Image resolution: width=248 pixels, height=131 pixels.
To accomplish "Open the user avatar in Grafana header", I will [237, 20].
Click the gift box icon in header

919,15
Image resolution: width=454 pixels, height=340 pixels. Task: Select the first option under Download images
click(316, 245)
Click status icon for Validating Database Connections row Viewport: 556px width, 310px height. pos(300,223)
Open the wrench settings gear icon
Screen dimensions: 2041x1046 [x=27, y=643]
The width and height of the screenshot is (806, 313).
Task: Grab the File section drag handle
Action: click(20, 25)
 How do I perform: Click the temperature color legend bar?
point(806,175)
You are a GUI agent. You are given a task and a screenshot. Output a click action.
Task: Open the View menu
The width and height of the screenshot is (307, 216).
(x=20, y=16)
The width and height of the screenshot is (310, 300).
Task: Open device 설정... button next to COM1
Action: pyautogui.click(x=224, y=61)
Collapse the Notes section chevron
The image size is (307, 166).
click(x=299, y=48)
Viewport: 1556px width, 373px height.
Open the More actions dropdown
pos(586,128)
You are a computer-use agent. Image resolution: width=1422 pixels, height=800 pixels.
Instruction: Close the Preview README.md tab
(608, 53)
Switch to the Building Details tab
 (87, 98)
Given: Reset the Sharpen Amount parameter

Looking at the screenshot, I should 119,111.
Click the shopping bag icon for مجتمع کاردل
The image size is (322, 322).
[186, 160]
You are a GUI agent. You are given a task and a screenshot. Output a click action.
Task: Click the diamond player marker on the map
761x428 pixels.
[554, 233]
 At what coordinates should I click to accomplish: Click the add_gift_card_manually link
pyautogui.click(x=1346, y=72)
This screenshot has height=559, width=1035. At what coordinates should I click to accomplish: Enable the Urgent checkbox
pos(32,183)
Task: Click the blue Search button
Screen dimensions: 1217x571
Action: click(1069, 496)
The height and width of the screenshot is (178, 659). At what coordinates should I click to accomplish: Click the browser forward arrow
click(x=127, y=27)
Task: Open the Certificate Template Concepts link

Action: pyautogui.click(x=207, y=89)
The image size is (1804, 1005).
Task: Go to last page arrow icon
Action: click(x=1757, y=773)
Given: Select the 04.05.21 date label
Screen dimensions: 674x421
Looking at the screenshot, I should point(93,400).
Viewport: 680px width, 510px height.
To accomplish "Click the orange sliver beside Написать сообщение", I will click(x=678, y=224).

» DESCRIPTION OF THE TASK
Which lines in the items above contain the string "arrow", counting case? Show each of those lines in full.

» CORRECT ANSWER
The height and width of the screenshot is (178, 659). At what coordinates should I click to accomplish: Click the browser forward arrow
Task: Go to last page arrow icon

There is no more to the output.